Given the scale and complexity of the Indian market, overseas players may choose to first wet their toes with a domestic partner before entering the market alone. The Indian market is heavily dependent on distribution channels, which means that foreign players will need the support and on-ground presence of domestic partners to tap into the growth potential of the country, according to sector experts.
“Foreign players know that the Indian market is pretty unorganized and dynamic while also being regulatory-driven. There is no template or one-size-fits-all here,” a spokesperson for an insurance joint venture told Mint on the condition of anonymity.
“The target audience is scattered and the expertize and capability to deal with them comes only with an Indian mindset and understanding of the Indian market.”
Increased flows to aid pricing
With the limit on FDI being removed, insurance players anticipate more funding avenues, increased access to capital, better technical capabilities, product innovation and new propositions to benefit customers.
“Based on the historical trends of FDI inflows and investor interest worldwide, we estimate over $8–12 billion might flow into the sector over the next 3–5 years,” said Mathur of Universal Sompo General, adding this will also help strengthen insurers’ solvency ratios.
According to the Economic Survey for FY25, of the total FDI received in April-September 2024, the insurance sector accounted for the highest equity flows at 12%. The FDI limit for the sector was last hiked in 2021 from 49% to 74%. Since 2015, when the government liberalized FDI norms and allowed 49% overseas investments, the insurance sector is estimated to have received close to ₹54,000 crore in foreign investments, as per reports.
The rise in investments and competition will lead to more transparency, global best practices, faster claims processing, and stronger trust in the industry, experts said, adding that it will also lead to strong premium growth and profitability of insurance players.
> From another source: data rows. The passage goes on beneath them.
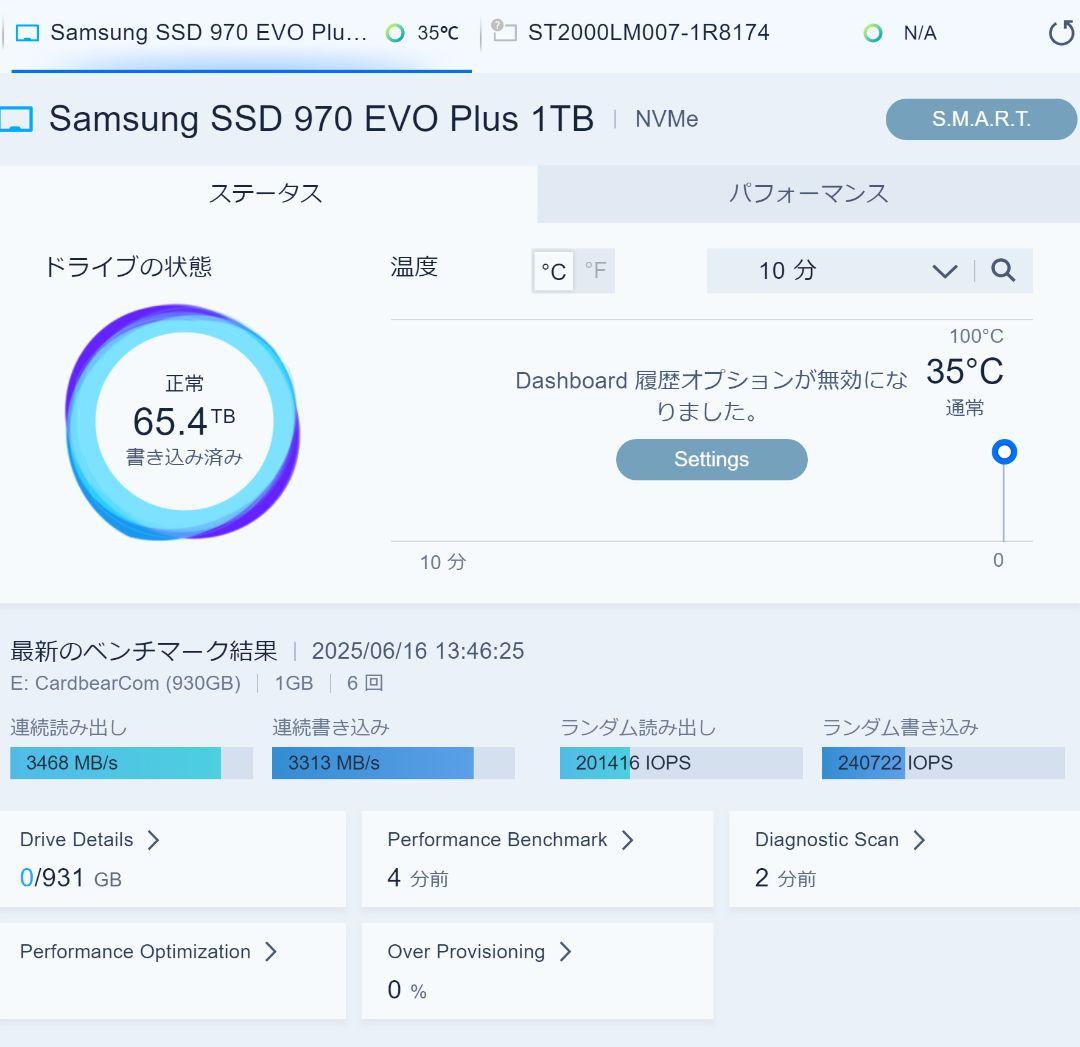Toggle the ステータス view tab
This screenshot has width=1080, height=1047.
(267, 193)
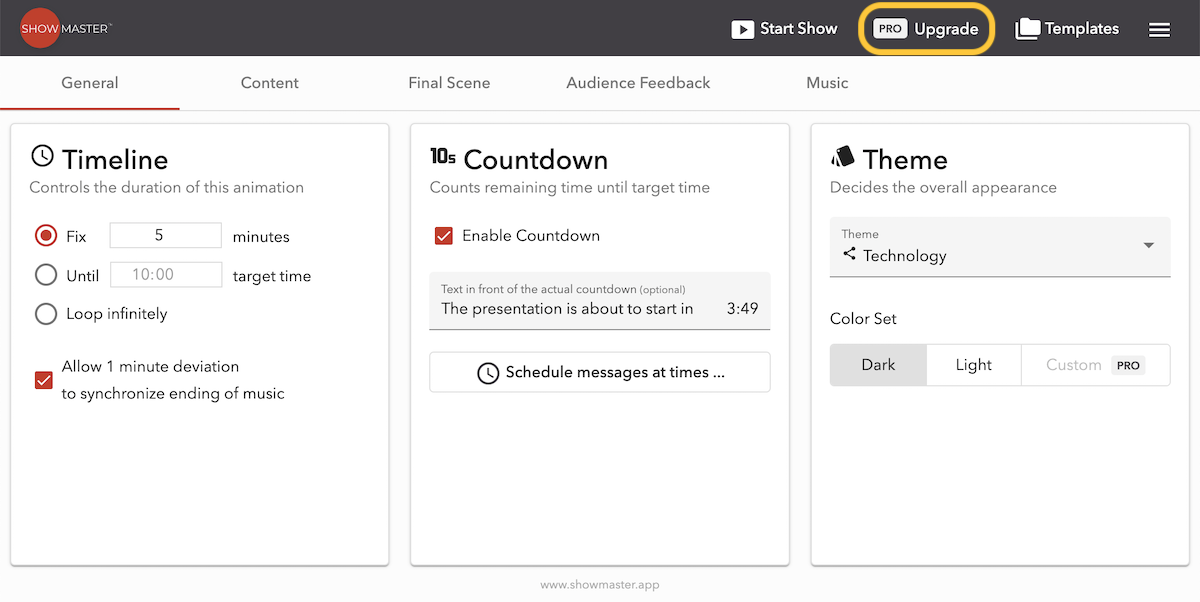Open the Audience Feedback tab
This screenshot has width=1200, height=602.
[x=638, y=83]
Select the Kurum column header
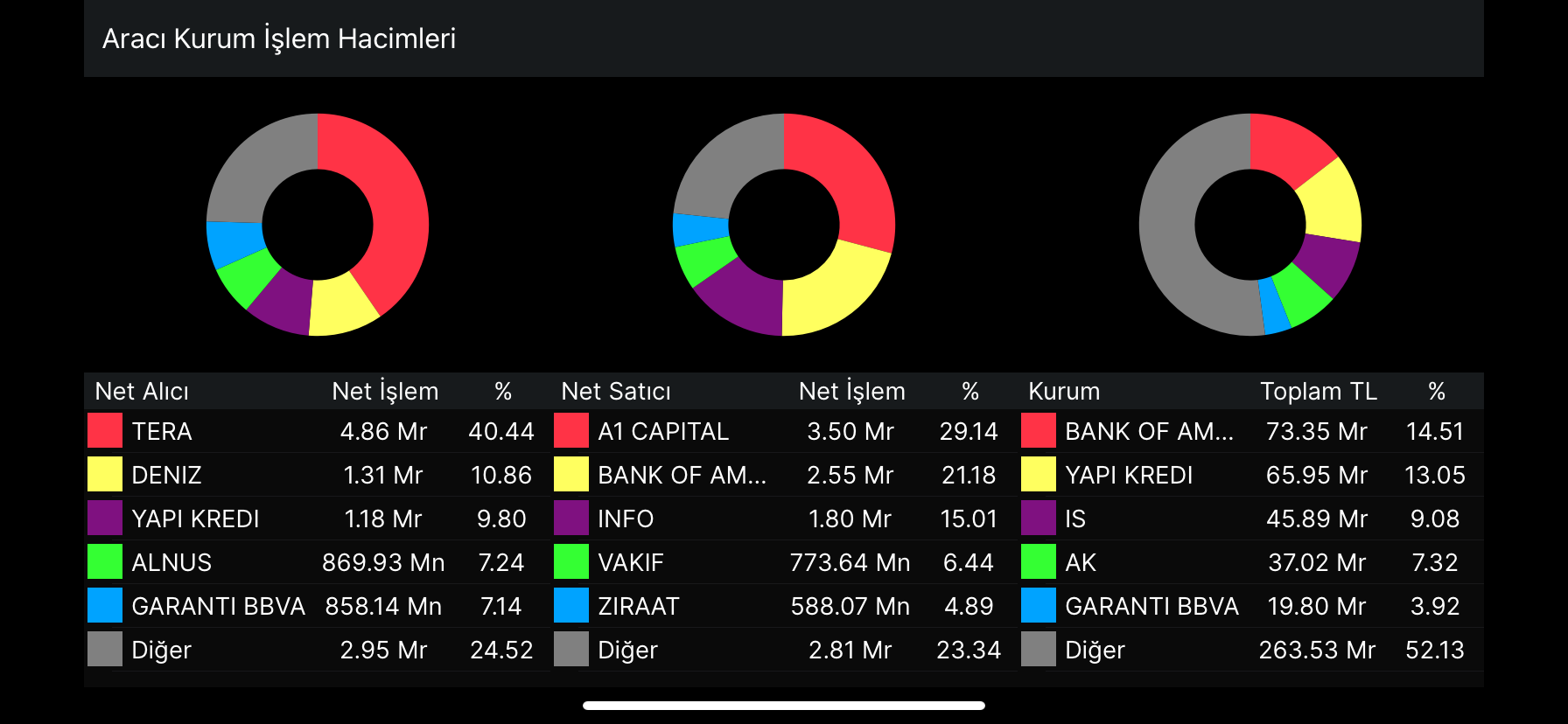Screen dimensions: 1568x724 tap(1064, 391)
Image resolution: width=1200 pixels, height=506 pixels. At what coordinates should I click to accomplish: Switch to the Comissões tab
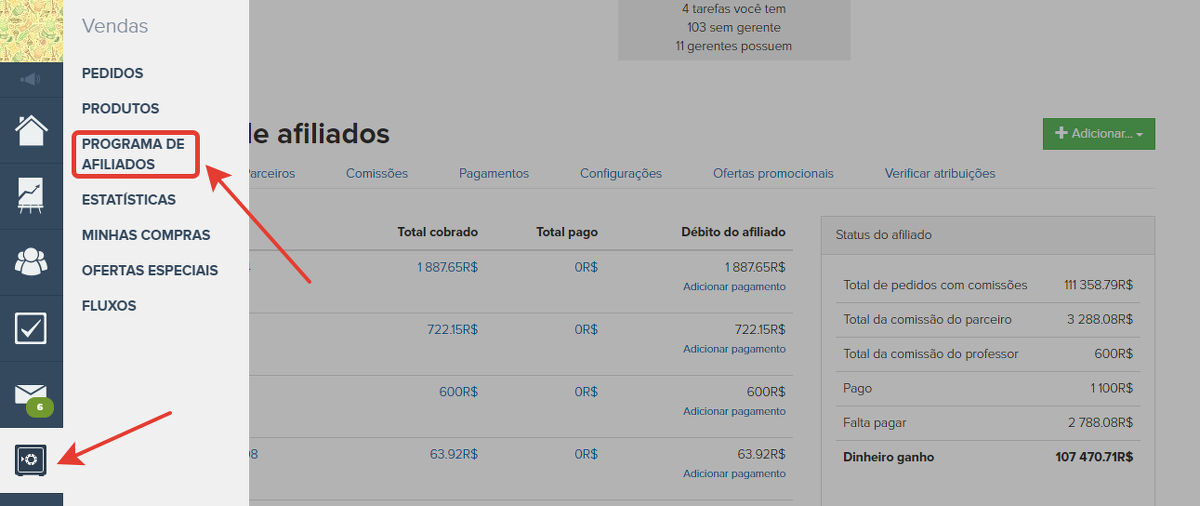(377, 173)
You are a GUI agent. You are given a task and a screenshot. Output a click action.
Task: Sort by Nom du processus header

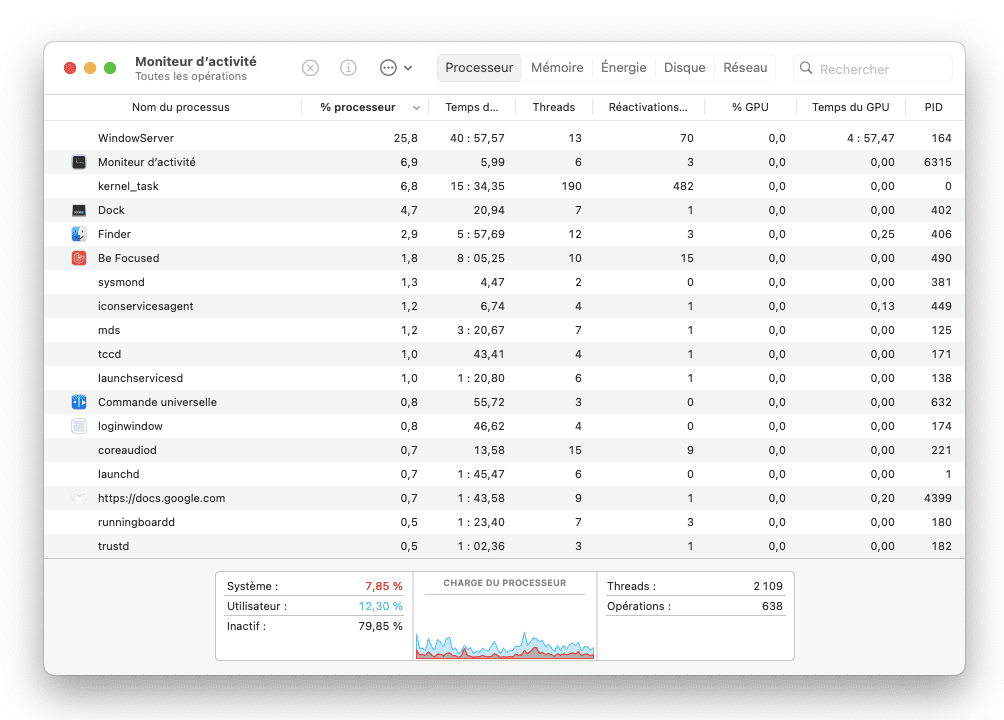point(180,107)
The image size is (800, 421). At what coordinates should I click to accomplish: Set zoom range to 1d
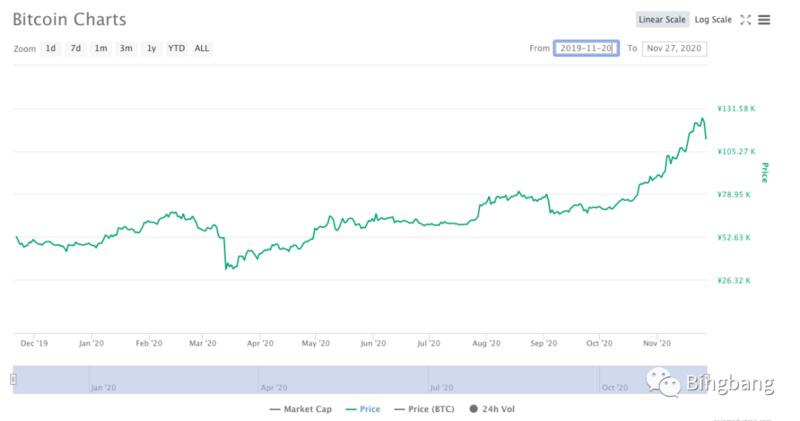click(51, 48)
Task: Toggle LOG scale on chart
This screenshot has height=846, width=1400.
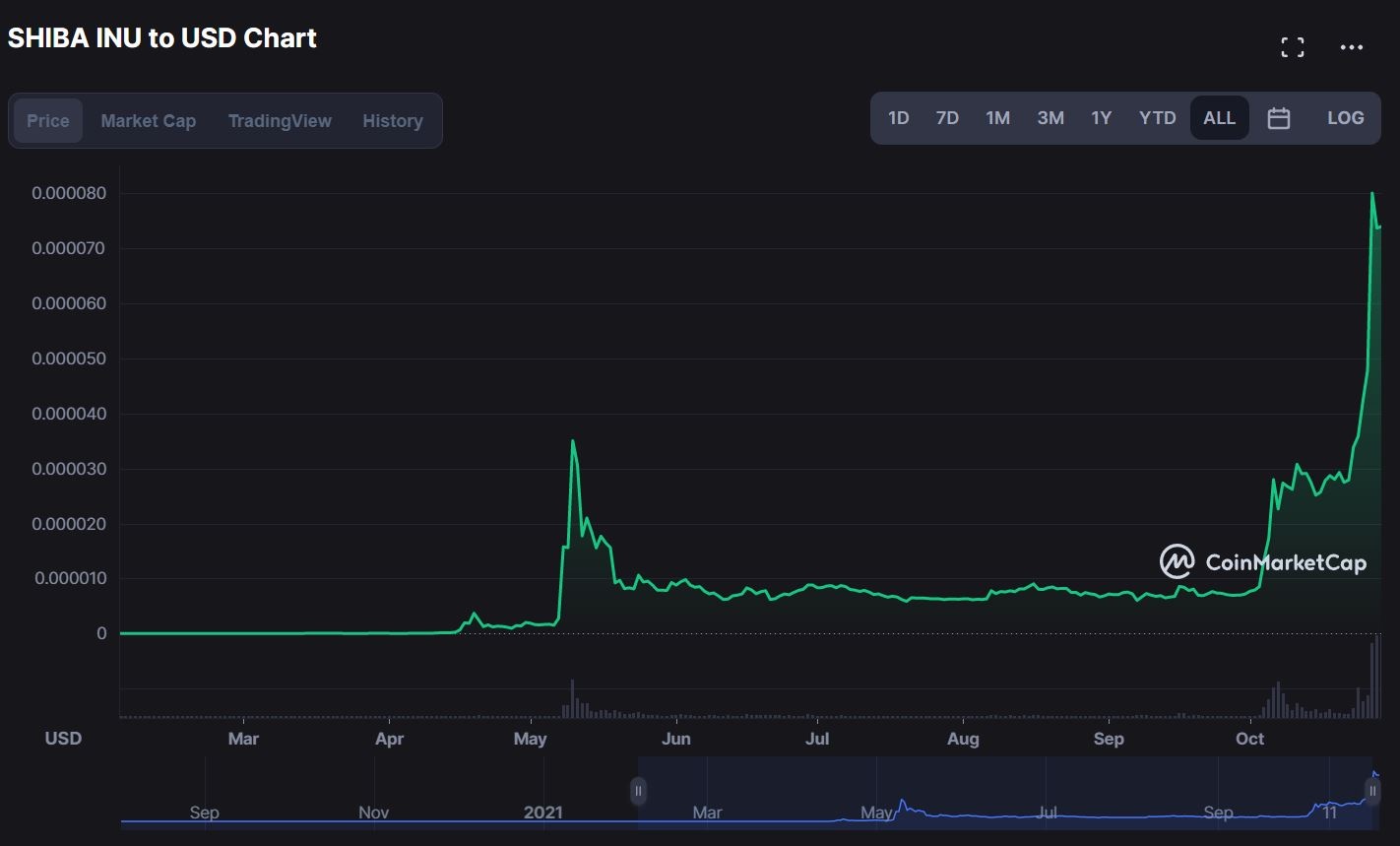Action: (x=1345, y=118)
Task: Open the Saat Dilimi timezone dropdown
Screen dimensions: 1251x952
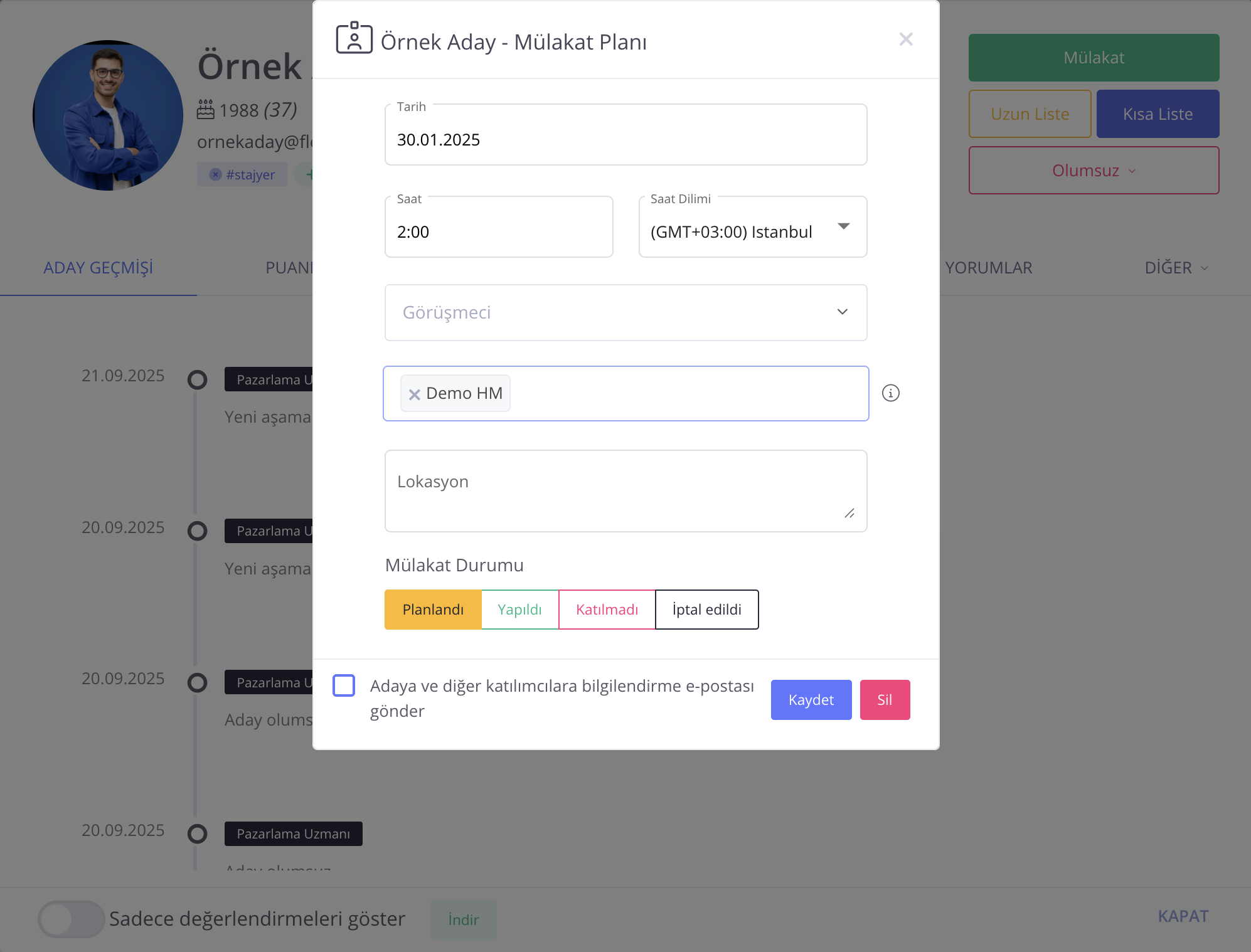Action: coord(752,227)
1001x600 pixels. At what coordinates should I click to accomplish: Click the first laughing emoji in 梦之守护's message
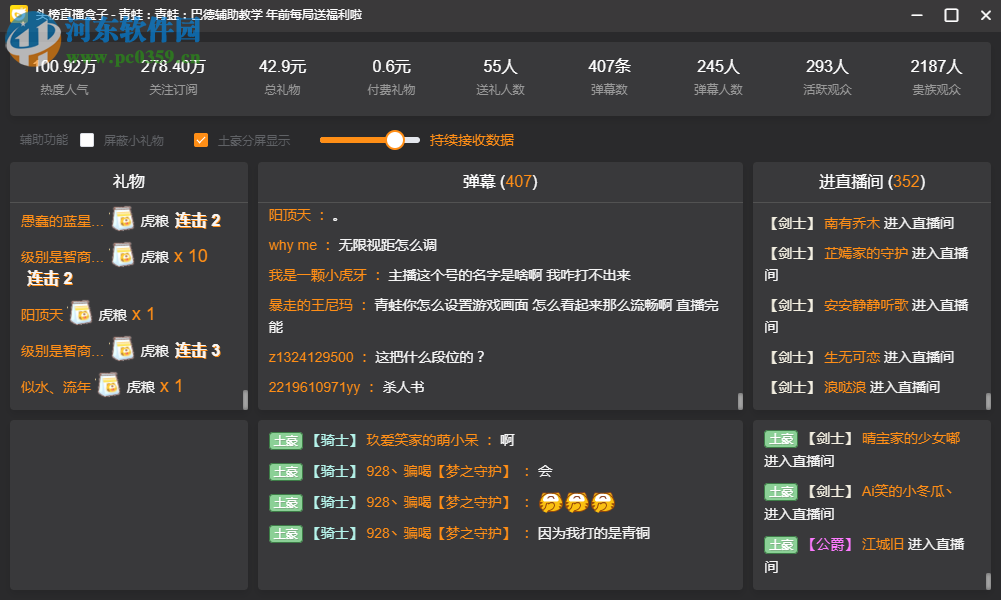549,502
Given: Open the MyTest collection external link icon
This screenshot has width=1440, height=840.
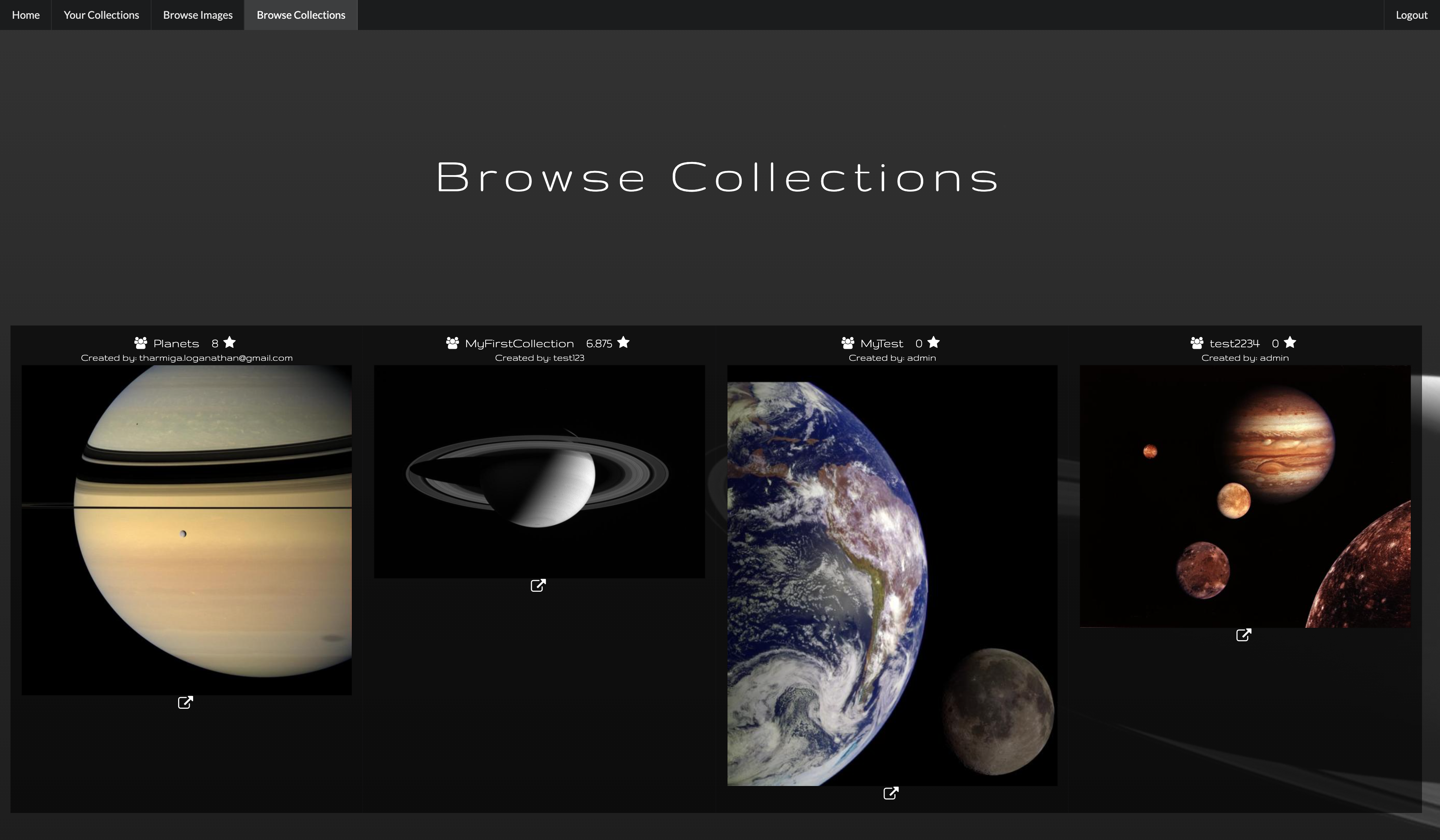Looking at the screenshot, I should coord(890,793).
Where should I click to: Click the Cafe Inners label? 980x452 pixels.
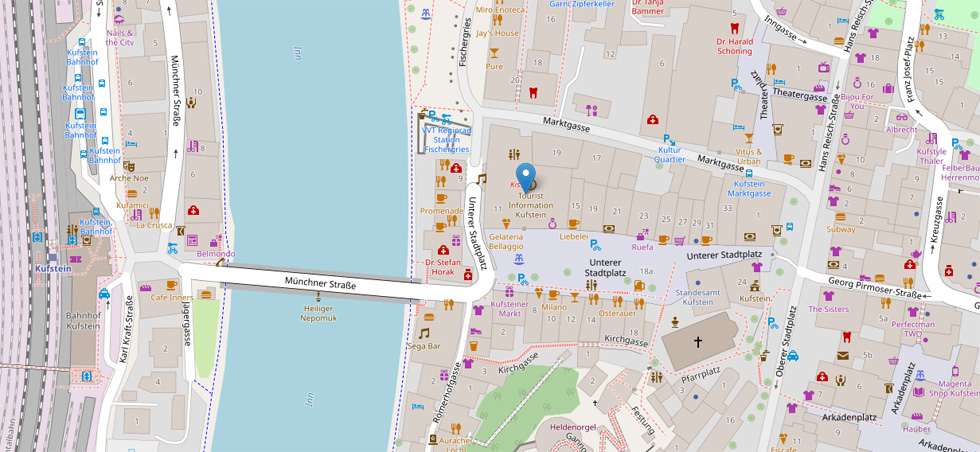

This, combined with the entry of more players, could push insurers to take a relook at their premiums, which have surged in the post-covid period, especially for health and medical insurance.
“One of the most direct advantages of this policy shift will be its effect on pricing. As competition grows fiercer, insurers will be driven to provide more affordable health plans, resulting in lower premiums,” said Hanut Mehta, CEO and cofounder at Bimapay Finsure—Mufin Group’s fintech platform, which offers personal loans through partner lenders for paying insurance premiums.
“This will make health insurance more accessible to a broader portion of the population,” said Mehta.